▶ YOUR ASSIGNMENT
Write each line out a second time, exactly as shown below.

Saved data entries
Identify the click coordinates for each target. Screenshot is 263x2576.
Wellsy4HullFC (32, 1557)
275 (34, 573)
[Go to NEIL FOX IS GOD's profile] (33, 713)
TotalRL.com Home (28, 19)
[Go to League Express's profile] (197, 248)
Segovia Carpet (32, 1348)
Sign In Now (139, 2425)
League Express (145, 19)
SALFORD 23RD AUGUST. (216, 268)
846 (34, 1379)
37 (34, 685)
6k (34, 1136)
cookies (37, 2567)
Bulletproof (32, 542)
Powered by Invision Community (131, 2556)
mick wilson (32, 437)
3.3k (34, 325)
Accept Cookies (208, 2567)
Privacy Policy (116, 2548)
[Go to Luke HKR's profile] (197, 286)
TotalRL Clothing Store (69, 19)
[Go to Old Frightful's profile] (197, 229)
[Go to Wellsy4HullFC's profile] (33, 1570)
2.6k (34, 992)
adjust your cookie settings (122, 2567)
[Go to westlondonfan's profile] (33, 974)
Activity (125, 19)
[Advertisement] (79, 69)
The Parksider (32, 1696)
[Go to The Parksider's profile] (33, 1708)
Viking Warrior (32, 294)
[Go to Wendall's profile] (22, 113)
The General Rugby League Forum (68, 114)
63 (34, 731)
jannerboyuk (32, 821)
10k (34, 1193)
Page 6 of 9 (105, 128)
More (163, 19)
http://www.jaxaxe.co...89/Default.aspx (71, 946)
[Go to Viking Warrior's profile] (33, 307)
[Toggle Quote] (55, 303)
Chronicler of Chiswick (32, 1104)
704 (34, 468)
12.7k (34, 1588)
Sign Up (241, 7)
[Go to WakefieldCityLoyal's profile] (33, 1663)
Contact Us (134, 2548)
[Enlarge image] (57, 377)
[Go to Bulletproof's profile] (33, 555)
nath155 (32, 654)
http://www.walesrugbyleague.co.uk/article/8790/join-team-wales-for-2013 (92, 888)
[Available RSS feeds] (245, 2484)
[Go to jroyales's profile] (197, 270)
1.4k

▶ SOLUTION TO THE EXERCISE
Identify the click coordinates for each target. Screenshot is 263x2576.
Wellsy4HullFC (32, 1557)
275 (34, 573)
[Go to NEIL FOX IS GOD's profile] (33, 713)
TotalRL.com Home (28, 19)
[Go to League Express's profile] (197, 248)
Segovia Carpet (32, 1348)
Sign In Now (139, 2425)
League Express (145, 19)
SALFORD 23RD AUGUST. (216, 268)
846 (34, 1379)
37 (34, 685)
6k (34, 1136)
cookies (37, 2567)
Bulletproof (32, 542)
Powered by Invision Community (131, 2556)
mick wilson (32, 437)
3.3k (34, 325)
Accept Cookies (208, 2567)
Privacy Policy (116, 2548)
[Go to Luke HKR's profile] (197, 286)
TotalRL Clothing Store (69, 19)
[Go to Old Frightful's profile] (197, 229)
[Go to Wellsy4HullFC's profile] (33, 1570)
2.6k (34, 992)
adjust your cookie settings (122, 2567)
[Go to westlondonfan's profile] (33, 974)
Activity (125, 19)
[Advertisement] (79, 69)
The Parksider (32, 1696)
[Go to The Parksider's profile] (33, 1708)
Viking Warrior (32, 294)
[Go to Wendall's profile] (22, 113)
The General Rugby League Forum (68, 114)
63 (34, 731)
jannerboyuk (32, 821)
10k (34, 1193)
Page 6 of 9 (105, 128)
More (163, 19)
http://www.jaxaxe.co...89/Default.aspx (71, 946)
[Go to Viking Warrior's profile] (33, 307)
[Toggle Quote] (55, 303)
Chronicler of Chiswick (32, 1104)
704 (34, 468)
12.7k (34, 1588)
Sign Up (241, 7)
[Go to WakefieldCityLoyal's profile] (33, 1663)
Contact Us (134, 2548)
[Enlarge image] (57, 377)
[Go to Bulletproof's profile] (33, 555)
nath155 (32, 654)
http://www.walesrugbyleague.co.uk/article/8790/join-team-wales-for-2013 (92, 888)
[Available RSS feeds] (245, 2484)
[Go to jroyales's profile] (197, 270)
1.4k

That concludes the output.